### Requirement 1
In the article below on Covid-19 and pregnancy, shorten the paragraph beginning "According to obstetrician and gynecologist" to a single brief sentence that keeps its figures and its source.
### Requirement 2
According to the article below on Covid-19 and pregnancy, why is vaccination during pregnancy a benefit to the babies as well as the mothers? Answer in one or two sentences.

── Passage shown

Pregnant women are more at risk of being severely affected by Covid-19; therefore, there is a need for them to get vaccinated against the virulent virus.
According to obstetrician and gynecologist Dr Linda Nangombe, the global statistics of women with severe illness due to Covid-19 has skyrocketed to 45% during the third wave, in comparison to the 24% of expecting mothers who were hospitalised during the first wave.
These worrisome statistics are attributed the deadly Alpha and Delta variants.
“The statistics are evident that pregnant women are more at risk of getting a severe disease, compared to the general population. It is, therefore, worthwhile to look at what other nations are doing in terms of prevention,” said Nangombe, who is based at the Ongwediva Medipark Private Hospital.
According to her, at least 50 000 pregnant mothers in the UK have been vaccinated so far, and only a few of them are being admitted to the hospital due to Covid-19.
“Studies have shown that women who have received a vaccine pass on antibodies to their babies, so the benefit of vaccination to both pregnant women and their babies is clear. Covid-19 vaccines can be given anytime in pregnancy,” she said.

────
── Given material

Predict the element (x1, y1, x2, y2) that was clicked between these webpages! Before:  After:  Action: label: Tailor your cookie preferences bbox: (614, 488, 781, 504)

────

### Output 1
Obstetrician and gynecologist Dr Linda Nangombe says the global share of pregnant women with severe Covid-19 illness reached 45% in the third wave, compared with 24% of expecting mothers hospitalized in the first wave.

### Output 2
Studies have shown that vaccinated women pass antibodies on to their babies. The babies therefore benefit from the mother's vaccination as well.